Dr John Craig is a top conservation biologist and landscape ecologist who practises what he preaches.
The 65-year-old scholar, who was made an Officer of the New Zealand Order of Merit for services to conservation in the New Year honours list, has encouraged biodiversity by planting 200,000 native trees on his 300ha family farm at Pataua North, 35km north-east of Whangarei.
He and his partner, Dr Anne Stewart, run horses, operate a honey business in partnership with their daughter, and offer farmstay accommodation which enables others to share enjoyment of the environment they have created.
Dr Craig recently retired as Professor of Environmental Management after 36 years at the University of Auckland.
Born in Rotorua, he attended school in Whakatane, Palmerston North, Hamilton and Dunedin before studying at Otago and Massey Universities and beginning work at Auckland University.
He still does consultancy work, much of it involving birds and windfarms. His current areas of research are conservation management, industry attitudes to sustainability, and urban ecosystem management.

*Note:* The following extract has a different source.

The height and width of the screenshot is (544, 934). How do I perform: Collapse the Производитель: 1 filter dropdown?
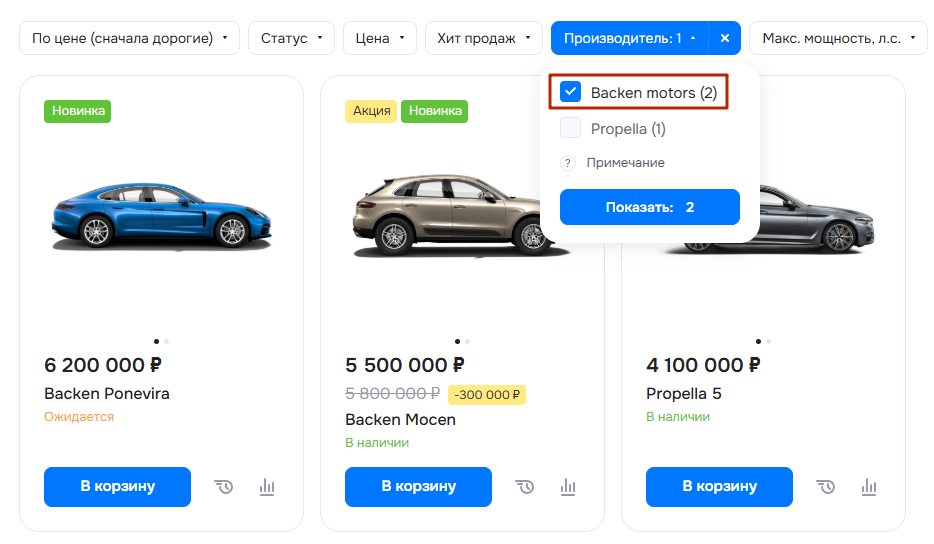click(x=629, y=38)
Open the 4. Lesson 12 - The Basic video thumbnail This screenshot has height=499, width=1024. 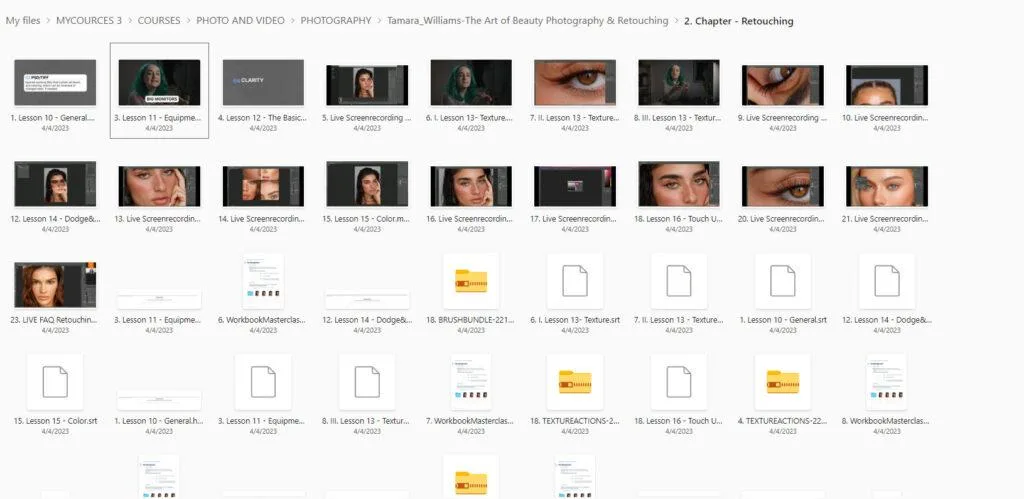263,82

Dr Craig has been a leader, both nationally and internationally, in conservation, and is known for his role in the initiation of the Tiritiri Matangi Open Sanctuary. He has won international and New Zealand awards for his conservation achievements.
He believes New Zealanders don't value native biodiversity highly enough.
"We think it's free, but it costs money to manage it," Dr Craig said. "We need to realise that conservation - which is just part of sustainability - is going to cost money, but we can make money out of it (as he and Anne are doing with their TahiNZ.com farmstay business)."
New Zealanders needed to see biodiversity as part of their heritage and work toward increasing links with it.